● **What this task involves**:
Which lines in the listing below contain the string "case" with the same capitalization? Collect every one of them.
---
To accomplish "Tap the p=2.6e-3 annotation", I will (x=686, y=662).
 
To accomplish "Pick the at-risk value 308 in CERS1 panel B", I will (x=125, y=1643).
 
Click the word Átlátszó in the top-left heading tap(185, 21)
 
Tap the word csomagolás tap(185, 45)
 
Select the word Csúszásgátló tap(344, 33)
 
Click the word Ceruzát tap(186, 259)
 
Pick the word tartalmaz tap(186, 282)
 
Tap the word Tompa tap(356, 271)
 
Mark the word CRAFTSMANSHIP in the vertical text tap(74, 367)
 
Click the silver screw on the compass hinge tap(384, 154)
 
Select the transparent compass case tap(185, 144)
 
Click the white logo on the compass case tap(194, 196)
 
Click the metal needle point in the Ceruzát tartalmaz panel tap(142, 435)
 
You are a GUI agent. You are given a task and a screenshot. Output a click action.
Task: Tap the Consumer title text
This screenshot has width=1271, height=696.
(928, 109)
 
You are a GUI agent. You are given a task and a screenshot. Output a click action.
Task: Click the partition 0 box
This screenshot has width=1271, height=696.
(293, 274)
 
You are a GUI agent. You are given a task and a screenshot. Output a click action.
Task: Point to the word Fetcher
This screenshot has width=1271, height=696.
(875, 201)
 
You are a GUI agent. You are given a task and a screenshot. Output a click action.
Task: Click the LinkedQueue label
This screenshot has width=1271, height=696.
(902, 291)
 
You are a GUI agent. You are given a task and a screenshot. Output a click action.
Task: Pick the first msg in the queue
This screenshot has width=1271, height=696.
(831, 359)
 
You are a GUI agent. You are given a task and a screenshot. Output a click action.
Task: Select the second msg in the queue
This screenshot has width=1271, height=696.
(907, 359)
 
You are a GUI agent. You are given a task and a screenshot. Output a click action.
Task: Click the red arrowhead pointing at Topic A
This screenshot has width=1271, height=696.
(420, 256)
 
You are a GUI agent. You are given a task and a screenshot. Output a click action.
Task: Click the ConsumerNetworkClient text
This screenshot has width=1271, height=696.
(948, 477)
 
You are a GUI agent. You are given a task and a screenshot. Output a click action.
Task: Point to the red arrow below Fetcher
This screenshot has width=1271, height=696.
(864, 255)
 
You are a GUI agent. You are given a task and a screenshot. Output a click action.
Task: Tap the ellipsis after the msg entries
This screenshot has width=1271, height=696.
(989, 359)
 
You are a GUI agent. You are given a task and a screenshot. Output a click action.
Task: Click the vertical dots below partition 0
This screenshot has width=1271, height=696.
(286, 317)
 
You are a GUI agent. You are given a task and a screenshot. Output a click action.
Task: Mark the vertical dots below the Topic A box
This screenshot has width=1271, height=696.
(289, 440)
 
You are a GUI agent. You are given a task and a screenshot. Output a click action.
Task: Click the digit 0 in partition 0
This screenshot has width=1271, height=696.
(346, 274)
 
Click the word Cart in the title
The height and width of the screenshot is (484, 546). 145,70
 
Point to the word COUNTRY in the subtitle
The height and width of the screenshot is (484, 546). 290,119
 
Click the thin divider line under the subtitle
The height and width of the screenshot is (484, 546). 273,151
---
● **Correct output**:
Select the transparent compass case tap(185, 144)
Click the white logo on the compass case tap(194, 196)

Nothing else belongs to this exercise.